__WHAT THE EXERCISE ASKS__:
In the data, extract each line that holds the string "School".

======== EXERCISE DATA

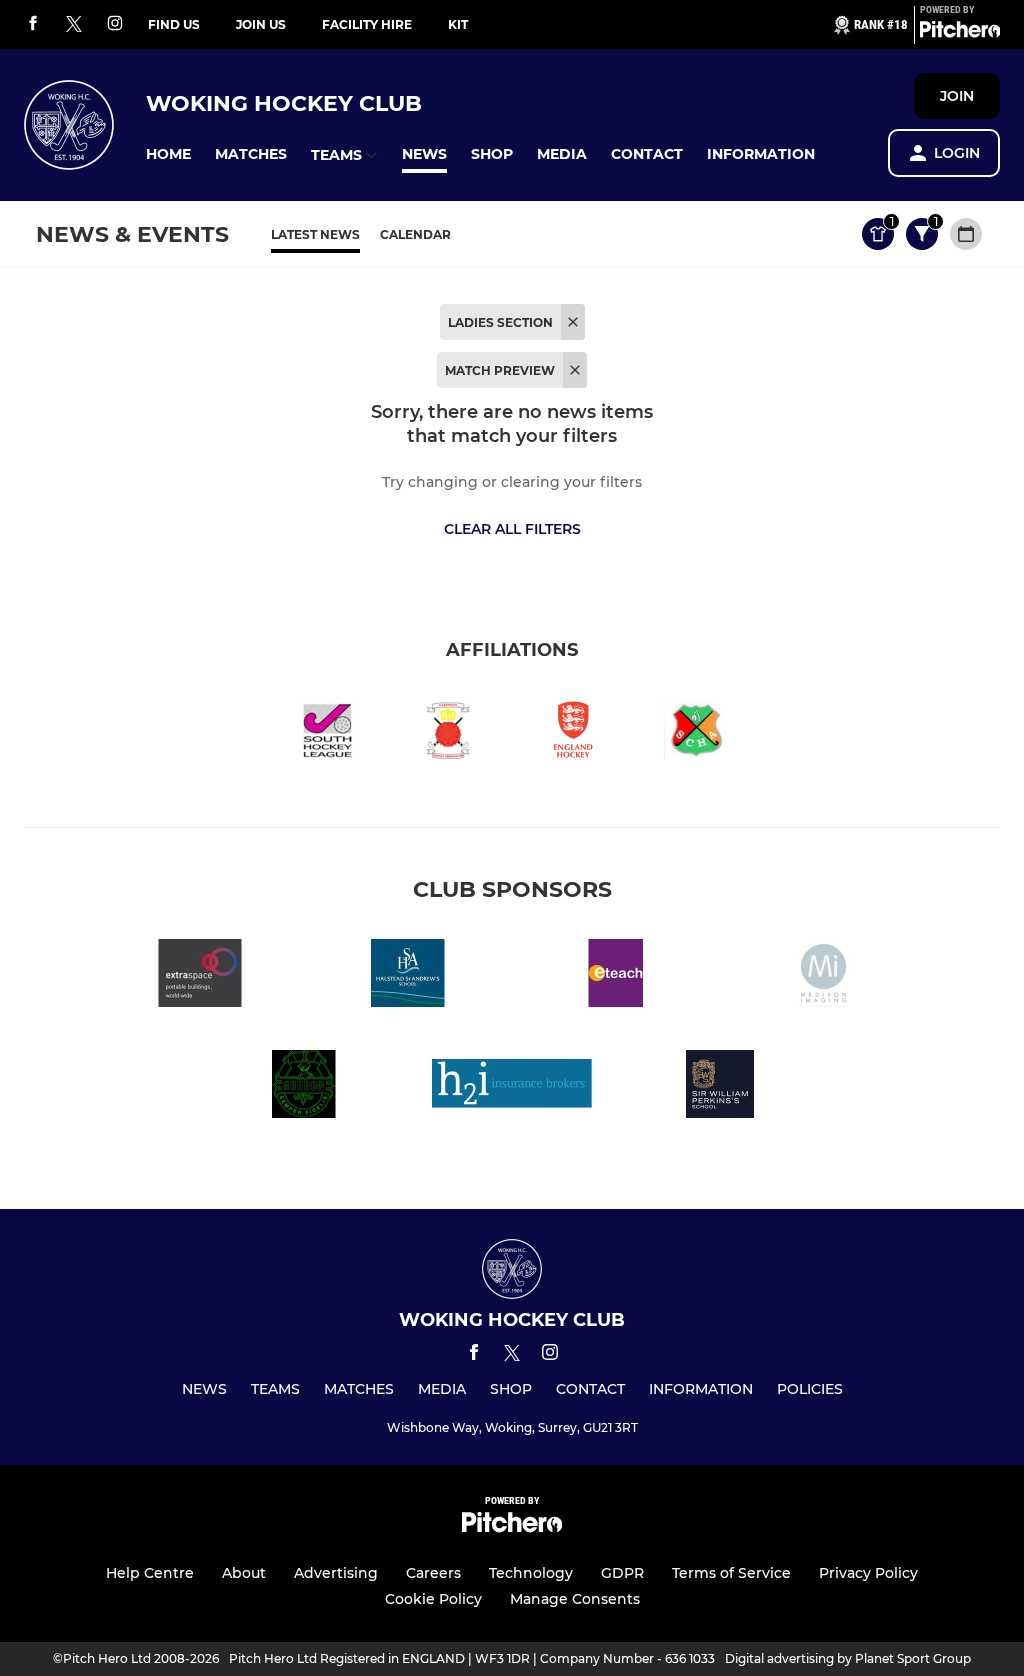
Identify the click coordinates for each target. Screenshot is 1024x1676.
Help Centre (150, 1573)
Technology (531, 1573)
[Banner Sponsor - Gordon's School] (304, 1087)
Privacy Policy (868, 1573)
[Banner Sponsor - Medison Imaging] (824, 976)
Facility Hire (367, 24)
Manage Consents (575, 1599)
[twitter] (74, 25)
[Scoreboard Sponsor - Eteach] (616, 976)
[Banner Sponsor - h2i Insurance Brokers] (512, 1087)
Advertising (336, 1573)
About (244, 1573)
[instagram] (115, 24)
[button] (168, 154)
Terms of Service (731, 1573)
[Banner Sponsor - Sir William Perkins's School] (720, 1087)
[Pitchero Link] (960, 33)
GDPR (622, 1573)
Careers (433, 1573)
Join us (261, 24)
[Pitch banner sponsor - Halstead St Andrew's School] (408, 976)
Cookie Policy (433, 1599)
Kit (458, 24)
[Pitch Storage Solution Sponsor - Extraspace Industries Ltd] (200, 976)
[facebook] (33, 24)
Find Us (174, 24)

================

__RESPONSE__:
[Banner Sponsor - Gordon's School] (304, 1087)
[Banner Sponsor - Sir William Perkins's School] (720, 1087)
[Pitch banner sponsor - Halstead St Andrew's School] (408, 976)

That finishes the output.